**Try it:**
Below are the entries. Transcribe exactly the lines from the one with "The height and width of the screenshot is (633, 1358)." through the one with "Select the ruler measure tool", ends included, and leave out all others.

Pixel coordinate grounding data:
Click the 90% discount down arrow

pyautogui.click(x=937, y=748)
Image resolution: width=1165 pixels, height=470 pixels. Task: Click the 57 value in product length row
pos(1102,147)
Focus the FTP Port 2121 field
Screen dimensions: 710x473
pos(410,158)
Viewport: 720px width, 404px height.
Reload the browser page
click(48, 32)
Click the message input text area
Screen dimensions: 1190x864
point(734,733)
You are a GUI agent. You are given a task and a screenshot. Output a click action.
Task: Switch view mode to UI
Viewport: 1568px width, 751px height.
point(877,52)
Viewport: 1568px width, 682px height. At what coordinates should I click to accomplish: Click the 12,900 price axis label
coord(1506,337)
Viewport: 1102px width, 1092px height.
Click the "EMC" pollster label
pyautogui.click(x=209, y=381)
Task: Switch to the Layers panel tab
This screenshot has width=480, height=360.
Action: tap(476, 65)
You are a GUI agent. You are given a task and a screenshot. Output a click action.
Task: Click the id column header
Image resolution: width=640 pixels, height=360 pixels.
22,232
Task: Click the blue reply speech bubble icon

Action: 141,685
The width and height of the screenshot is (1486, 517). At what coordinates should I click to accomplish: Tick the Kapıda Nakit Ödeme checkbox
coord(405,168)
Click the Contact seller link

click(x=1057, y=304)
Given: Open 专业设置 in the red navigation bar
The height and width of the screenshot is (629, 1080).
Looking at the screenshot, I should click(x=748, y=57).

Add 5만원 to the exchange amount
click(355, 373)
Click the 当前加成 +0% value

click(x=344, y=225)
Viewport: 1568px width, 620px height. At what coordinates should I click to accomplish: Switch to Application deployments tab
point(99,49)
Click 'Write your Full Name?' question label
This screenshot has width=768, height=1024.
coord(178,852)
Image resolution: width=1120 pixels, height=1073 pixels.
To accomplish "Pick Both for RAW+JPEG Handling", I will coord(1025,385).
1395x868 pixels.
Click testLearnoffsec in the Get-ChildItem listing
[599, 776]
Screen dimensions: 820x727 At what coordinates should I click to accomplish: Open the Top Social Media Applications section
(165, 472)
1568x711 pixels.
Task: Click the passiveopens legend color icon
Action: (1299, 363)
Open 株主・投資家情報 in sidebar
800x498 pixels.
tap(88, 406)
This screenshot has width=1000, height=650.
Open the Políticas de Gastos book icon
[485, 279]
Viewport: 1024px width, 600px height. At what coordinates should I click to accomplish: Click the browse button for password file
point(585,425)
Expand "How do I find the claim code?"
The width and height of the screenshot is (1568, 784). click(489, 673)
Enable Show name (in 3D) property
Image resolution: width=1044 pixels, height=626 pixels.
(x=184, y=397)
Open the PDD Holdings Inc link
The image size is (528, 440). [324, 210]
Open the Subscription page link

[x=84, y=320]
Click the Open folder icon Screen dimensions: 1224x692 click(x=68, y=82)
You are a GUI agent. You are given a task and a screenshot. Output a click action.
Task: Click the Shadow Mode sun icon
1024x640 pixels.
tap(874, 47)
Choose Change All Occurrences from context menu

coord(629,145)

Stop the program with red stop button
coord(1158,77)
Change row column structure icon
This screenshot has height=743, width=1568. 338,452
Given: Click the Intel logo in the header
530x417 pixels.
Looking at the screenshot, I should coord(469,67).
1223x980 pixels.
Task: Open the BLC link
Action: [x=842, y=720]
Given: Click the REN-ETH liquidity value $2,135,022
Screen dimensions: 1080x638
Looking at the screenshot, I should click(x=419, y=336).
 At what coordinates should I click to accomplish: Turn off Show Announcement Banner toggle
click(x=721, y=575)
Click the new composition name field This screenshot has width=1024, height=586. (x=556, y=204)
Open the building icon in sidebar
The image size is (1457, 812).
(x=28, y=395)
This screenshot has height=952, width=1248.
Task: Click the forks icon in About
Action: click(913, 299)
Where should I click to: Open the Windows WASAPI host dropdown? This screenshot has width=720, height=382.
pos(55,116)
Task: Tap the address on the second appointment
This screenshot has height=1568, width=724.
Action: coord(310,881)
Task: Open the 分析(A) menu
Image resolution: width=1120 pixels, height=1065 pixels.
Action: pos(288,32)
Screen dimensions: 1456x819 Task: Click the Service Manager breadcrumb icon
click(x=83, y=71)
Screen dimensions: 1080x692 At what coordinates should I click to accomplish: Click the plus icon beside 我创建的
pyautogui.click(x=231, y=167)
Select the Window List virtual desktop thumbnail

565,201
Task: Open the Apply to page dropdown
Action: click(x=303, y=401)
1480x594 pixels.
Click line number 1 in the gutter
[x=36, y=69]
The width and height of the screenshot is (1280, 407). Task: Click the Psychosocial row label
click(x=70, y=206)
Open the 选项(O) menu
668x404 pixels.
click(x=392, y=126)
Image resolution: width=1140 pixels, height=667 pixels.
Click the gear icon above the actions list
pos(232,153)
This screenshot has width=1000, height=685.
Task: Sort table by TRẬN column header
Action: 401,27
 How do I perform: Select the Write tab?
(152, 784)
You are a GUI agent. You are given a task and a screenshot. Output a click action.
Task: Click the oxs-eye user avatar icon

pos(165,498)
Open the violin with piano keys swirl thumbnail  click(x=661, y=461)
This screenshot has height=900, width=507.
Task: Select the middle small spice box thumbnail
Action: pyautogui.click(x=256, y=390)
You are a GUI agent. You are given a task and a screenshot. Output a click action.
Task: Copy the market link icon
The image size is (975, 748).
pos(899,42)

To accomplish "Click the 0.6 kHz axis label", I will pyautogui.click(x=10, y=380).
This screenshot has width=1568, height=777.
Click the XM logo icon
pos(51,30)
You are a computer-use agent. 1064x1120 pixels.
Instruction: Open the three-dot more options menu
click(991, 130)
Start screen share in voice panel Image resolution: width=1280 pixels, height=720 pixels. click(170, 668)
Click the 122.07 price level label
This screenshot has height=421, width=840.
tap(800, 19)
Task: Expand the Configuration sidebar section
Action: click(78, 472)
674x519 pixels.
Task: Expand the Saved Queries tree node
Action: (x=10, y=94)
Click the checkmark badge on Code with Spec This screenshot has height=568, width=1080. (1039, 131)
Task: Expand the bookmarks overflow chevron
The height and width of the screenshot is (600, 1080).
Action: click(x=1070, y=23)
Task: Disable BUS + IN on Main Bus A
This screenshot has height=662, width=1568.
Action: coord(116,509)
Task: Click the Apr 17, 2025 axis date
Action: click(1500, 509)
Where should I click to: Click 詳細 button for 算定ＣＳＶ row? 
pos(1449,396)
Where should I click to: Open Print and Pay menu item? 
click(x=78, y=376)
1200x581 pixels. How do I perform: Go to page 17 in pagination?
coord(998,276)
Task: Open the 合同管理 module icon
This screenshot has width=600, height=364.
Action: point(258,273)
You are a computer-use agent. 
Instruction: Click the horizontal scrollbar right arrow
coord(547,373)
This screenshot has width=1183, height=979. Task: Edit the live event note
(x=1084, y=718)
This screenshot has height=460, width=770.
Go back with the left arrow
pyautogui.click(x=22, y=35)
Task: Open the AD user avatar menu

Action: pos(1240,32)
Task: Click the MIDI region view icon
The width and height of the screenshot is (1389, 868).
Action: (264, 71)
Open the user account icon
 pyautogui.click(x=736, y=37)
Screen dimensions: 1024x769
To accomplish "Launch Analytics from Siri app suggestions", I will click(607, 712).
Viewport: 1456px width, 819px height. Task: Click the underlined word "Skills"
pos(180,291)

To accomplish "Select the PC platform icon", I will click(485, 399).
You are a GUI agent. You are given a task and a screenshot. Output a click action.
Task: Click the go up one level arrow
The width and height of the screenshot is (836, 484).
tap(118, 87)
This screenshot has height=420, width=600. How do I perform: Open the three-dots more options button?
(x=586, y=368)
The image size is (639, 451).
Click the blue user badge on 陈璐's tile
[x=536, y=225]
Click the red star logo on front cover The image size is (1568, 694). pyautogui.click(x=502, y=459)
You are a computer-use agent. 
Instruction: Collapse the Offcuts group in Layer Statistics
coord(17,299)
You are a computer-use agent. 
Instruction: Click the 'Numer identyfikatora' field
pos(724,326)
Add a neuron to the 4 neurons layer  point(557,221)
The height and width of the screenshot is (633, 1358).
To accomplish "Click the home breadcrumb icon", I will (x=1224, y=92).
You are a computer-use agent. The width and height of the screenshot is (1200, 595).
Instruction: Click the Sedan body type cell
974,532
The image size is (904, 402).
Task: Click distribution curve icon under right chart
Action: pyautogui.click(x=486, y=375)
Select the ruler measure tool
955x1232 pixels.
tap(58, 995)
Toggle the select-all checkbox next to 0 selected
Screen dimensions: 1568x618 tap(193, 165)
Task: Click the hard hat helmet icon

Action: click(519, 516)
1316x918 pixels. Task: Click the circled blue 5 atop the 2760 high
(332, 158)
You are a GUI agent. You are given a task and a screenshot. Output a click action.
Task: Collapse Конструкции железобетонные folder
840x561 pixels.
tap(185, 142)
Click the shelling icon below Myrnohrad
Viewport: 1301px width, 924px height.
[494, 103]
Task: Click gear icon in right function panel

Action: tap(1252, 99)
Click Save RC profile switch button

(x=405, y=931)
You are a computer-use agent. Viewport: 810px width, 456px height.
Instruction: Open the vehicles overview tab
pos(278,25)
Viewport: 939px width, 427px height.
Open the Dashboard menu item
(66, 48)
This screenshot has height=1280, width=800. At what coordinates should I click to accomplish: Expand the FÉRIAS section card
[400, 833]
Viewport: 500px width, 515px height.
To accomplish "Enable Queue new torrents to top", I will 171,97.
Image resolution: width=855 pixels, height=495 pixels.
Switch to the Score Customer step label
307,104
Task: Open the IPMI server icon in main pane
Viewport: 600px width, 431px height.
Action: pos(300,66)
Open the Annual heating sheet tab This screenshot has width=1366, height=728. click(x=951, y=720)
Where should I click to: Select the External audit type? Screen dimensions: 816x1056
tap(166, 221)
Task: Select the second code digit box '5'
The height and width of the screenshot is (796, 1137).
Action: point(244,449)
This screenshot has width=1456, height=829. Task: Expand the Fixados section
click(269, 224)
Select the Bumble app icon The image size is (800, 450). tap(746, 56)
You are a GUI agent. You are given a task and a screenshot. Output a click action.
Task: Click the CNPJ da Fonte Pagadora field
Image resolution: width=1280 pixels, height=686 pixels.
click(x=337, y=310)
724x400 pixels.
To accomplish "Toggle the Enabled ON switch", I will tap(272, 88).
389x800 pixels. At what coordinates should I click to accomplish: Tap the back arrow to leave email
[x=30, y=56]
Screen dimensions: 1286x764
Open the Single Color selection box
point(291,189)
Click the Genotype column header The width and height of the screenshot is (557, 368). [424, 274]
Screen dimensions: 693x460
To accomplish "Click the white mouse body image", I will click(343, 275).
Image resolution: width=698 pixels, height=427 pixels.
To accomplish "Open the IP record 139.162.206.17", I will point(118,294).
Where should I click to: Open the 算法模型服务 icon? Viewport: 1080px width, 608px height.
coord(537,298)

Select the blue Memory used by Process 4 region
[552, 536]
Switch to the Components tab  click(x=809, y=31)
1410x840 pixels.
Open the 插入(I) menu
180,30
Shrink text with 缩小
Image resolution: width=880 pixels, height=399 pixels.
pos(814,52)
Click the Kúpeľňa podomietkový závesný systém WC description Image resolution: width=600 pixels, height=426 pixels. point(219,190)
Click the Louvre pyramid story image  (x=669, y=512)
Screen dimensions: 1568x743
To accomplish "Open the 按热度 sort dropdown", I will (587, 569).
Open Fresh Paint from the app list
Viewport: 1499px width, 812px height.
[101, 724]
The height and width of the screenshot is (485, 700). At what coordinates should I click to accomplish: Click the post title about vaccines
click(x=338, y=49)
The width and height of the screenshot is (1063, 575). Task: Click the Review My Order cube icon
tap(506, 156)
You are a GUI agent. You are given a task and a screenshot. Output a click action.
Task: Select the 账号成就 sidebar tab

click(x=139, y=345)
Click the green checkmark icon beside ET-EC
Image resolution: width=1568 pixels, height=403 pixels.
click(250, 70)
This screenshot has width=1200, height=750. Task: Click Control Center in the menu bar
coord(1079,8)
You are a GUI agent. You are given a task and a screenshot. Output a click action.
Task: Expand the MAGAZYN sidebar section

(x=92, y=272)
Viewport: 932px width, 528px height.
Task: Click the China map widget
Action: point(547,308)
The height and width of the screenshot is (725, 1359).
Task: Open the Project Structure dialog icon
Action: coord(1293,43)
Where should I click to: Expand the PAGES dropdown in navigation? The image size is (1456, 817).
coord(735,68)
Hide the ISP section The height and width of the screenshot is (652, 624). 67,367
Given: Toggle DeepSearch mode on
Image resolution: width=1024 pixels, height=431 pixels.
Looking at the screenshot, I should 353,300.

**Response to the exercise:**
The height and width of the screenshot is (633, 1358).
To accomplish "Click the home breadcrumb icon", I will (x=1224, y=92).
You are a computer-use agent. The width and height of the screenshot is (1200, 595).
Instruction: Click the Sedan body type cell
974,532
The image size is (904, 402).
Task: Click distribution curve icon under right chart
Action: pyautogui.click(x=486, y=375)
Select the ruler measure tool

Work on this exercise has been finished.